-- start --

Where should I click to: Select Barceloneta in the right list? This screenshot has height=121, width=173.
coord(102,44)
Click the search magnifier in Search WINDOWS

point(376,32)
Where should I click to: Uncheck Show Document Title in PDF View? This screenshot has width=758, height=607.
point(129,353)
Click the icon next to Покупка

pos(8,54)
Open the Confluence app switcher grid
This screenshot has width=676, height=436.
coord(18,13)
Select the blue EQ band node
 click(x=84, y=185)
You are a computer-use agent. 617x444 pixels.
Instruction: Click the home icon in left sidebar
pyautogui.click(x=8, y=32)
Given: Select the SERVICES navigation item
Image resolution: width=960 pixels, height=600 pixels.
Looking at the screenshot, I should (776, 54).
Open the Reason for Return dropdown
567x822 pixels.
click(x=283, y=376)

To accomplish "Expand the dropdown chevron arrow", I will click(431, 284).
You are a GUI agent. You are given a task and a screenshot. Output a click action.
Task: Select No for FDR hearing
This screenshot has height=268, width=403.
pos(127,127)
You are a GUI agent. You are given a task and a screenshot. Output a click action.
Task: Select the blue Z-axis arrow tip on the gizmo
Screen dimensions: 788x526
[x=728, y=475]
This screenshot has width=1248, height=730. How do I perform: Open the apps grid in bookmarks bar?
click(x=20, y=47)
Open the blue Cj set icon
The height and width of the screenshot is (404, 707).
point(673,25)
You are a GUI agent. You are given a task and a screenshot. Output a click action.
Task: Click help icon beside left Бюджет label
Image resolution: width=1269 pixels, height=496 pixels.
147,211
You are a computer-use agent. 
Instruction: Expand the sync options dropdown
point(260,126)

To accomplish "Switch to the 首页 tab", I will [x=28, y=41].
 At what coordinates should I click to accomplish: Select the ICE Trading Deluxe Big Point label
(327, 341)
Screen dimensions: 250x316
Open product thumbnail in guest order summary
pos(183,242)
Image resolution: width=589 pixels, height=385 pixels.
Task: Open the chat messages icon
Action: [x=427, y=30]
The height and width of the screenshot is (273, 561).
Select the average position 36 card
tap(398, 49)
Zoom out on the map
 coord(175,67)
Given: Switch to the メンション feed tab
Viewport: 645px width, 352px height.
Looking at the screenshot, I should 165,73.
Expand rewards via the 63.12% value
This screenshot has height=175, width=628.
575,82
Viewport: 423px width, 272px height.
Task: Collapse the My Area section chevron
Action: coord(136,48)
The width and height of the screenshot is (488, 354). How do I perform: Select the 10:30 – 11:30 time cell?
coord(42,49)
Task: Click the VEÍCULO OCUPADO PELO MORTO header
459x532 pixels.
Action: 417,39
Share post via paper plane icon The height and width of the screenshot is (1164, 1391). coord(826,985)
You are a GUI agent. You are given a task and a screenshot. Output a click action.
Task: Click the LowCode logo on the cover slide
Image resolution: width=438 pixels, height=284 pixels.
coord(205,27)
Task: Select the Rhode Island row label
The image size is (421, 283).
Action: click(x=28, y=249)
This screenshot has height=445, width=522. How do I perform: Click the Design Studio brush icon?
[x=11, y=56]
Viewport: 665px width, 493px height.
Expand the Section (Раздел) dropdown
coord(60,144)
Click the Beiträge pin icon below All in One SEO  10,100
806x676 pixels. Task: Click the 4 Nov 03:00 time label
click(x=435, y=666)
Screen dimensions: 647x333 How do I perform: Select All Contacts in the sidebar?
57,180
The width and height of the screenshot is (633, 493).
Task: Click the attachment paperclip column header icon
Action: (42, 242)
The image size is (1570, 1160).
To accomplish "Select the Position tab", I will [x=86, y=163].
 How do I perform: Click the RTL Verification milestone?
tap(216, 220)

-- end --

## REQUEST
Can you rewrite all of the lines above, replacing "GUI agent" with "UI automation agent" everywhere it appears and leaving everything else unchanged?

## RESULT OF THIS EXERCISE
Where should I click to: Select Barceloneta in the right list? This screenshot has height=121, width=173.
coord(102,44)
Click the search magnifier in Search WINDOWS

point(376,32)
Where should I click to: Uncheck Show Document Title in PDF View? This screenshot has width=758, height=607.
point(129,353)
Click the icon next to Покупка

pos(8,54)
Open the Confluence app switcher grid
This screenshot has width=676, height=436.
coord(18,13)
Select the blue EQ band node
 click(x=84, y=185)
You are a computer-use agent. 617x444 pixels.
Instruction: Click the home icon in left sidebar
pyautogui.click(x=8, y=32)
Given: Select the SERVICES navigation item
Image resolution: width=960 pixels, height=600 pixels.
Looking at the screenshot, I should (776, 54).
Open the Reason for Return dropdown
567x822 pixels.
click(x=283, y=376)

To accomplish "Expand the dropdown chevron arrow", I will click(431, 284).
You are a UI automation agent. You are given a task and a screenshot. Output a click action.
Task: Select No for FDR hearing
This screenshot has height=268, width=403.
pos(127,127)
You are a UI automation agent. You are given a task and a screenshot. Output a click action.
Task: Select the blue Z-axis arrow tip on the gizmo
Screen dimensions: 788x526
[x=728, y=475]
This screenshot has width=1248, height=730. How do I perform: Open the apps grid in bookmarks bar?
click(x=20, y=47)
Open the blue Cj set icon
The height and width of the screenshot is (404, 707).
point(673,25)
You are a UI automation agent. You are given a task and a screenshot. Output a click action.
Task: Click help icon beside left Бюджет label
Image resolution: width=1269 pixels, height=496 pixels.
147,211
You are a computer-use agent. 
Instruction: Expand the sync options dropdown
point(260,126)

To accomplish "Switch to the 首页 tab", I will [x=28, y=41].
 At what coordinates should I click to accomplish: Select the ICE Trading Deluxe Big Point label
(327, 341)
Screen dimensions: 250x316
Open product thumbnail in guest order summary
pos(183,242)
Image resolution: width=589 pixels, height=385 pixels.
Task: Open the chat messages icon
Action: [x=427, y=30]
The height and width of the screenshot is (273, 561).
Select the average position 36 card
tap(398, 49)
Zoom out on the map
 coord(175,67)
Given: Switch to the メンション feed tab
Viewport: 645px width, 352px height.
Looking at the screenshot, I should 165,73.
Expand rewards via the 63.12% value
This screenshot has height=175, width=628.
575,82
Viewport: 423px width, 272px height.
Task: Collapse the My Area section chevron
Action: coord(136,48)
The width and height of the screenshot is (488, 354). How do I perform: Select the 10:30 – 11:30 time cell?
coord(42,49)
Task: Click the VEÍCULO OCUPADO PELO MORTO header
459x532 pixels.
Action: 417,39
Share post via paper plane icon The height and width of the screenshot is (1164, 1391). coord(826,985)
You are a UI automation agent. You are given a task and a screenshot. Output a click action.
Task: Click the LowCode logo on the cover slide
Image resolution: width=438 pixels, height=284 pixels.
coord(205,27)
Task: Select the Rhode Island row label
The image size is (421, 283).
Action: click(x=28, y=249)
This screenshot has height=445, width=522. How do I perform: Click the Design Studio brush icon?
[x=11, y=56]
Viewport: 665px width, 493px height.
Expand the Section (Раздел) dropdown
coord(60,144)
Click the Beiträge pin icon below All in One SEO  10,100
806x676 pixels. Task: Click the 4 Nov 03:00 time label
click(x=435, y=666)
Screen dimensions: 647x333 How do I perform: Select All Contacts in the sidebar?
57,180
The width and height of the screenshot is (633, 493).
Task: Click the attachment paperclip column header icon
Action: (42, 242)
The image size is (1570, 1160).
To accomplish "Select the Position tab", I will [x=86, y=163].
 How do I perform: Click the RTL Verification milestone?
tap(216, 220)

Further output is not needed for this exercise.